Wave Impact Experiment of a GBS Model in Large Waves

Abstract

For the design of offshore structures in harsh wave environments, model testing continues to be the recommended industry practice for determining wave impact forces on offshore structures. Accurate measurements of wave impacts in model tests have been a challenge for several decades. Transducers are required to accurately capture the short duration, high magnitude, and dynamic nature of impact loads. The structural model, transducers, and the transducer mountings need to be designed such that mechanical vibrations in the integrated transducer-mounting-structural model system do not contaminate the wave impact measurements. In this work, the dynamic oscillations in the measurements were controlled through the design and fabrication of transducers, their mounting and the GBS model.

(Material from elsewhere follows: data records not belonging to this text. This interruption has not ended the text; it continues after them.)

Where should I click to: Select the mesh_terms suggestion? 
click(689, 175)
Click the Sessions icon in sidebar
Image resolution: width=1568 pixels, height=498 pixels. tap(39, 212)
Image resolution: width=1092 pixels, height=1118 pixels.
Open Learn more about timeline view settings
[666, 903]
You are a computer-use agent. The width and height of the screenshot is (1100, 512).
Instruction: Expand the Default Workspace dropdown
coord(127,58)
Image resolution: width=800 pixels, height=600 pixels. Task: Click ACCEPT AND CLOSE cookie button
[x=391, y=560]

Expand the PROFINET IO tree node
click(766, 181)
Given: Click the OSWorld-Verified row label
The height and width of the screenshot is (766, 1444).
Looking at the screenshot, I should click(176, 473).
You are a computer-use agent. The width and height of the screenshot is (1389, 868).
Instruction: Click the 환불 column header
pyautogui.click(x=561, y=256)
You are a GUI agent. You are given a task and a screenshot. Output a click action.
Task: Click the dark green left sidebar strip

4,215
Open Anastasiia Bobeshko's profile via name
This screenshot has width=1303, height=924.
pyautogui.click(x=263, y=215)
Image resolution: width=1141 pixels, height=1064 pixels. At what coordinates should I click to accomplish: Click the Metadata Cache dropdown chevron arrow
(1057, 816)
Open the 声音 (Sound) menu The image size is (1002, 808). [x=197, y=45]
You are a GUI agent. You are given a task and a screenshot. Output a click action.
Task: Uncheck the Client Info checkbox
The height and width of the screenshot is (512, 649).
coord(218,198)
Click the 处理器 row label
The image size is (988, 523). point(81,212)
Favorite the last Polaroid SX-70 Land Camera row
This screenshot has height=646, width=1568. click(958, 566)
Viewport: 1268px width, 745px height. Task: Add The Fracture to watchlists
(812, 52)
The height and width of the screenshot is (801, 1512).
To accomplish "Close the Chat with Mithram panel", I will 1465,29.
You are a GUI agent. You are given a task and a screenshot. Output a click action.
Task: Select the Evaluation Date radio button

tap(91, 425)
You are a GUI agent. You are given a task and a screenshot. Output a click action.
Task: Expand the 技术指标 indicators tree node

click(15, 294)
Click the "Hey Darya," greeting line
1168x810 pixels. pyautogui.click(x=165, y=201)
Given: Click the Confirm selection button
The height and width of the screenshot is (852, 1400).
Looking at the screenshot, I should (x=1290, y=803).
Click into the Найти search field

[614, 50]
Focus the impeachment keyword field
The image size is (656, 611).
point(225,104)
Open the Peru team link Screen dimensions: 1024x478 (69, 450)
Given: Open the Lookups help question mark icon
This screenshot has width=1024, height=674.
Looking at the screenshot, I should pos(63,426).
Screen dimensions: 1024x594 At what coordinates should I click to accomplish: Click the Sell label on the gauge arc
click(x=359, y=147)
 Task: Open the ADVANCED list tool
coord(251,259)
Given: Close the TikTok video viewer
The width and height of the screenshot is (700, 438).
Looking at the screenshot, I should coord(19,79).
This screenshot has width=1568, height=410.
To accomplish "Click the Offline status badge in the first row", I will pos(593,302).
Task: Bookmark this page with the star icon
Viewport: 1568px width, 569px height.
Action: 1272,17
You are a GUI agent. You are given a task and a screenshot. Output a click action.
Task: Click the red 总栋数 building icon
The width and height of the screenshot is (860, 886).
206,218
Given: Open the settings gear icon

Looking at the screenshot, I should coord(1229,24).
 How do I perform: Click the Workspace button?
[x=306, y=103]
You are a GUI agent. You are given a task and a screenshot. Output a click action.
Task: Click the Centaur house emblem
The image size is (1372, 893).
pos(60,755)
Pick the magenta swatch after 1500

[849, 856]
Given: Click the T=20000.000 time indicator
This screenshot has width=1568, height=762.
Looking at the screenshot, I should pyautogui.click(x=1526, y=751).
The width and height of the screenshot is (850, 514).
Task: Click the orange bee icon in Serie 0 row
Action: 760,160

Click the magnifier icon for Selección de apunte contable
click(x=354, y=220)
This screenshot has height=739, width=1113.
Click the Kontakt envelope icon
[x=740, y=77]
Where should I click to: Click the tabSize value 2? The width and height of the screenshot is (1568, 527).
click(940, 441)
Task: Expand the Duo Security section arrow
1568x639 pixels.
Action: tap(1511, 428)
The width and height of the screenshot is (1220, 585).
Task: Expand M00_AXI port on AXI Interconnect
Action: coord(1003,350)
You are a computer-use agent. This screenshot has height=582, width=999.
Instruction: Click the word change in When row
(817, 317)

Wave crest probability distributions were developed that included fully nonlinear effects. These distributions were used as a benchmark to qualify the waves in the wave calibration tests. The highly stochastic nature of impact loads makes it challenging to obtain converged probability distributions of the maximum impact loads (i.e. forces or pressures) from model tests. To increase the confidence in the statistical values of wave impact loads, a large number of realizations were used for a given sea state. Variability of the maximum pressure due to wave basin effects (such as wait-time between tests) was examined with fifteen repeat tests using the same wave maker control signal. These tests provided insights into the random behavior of the impact loads.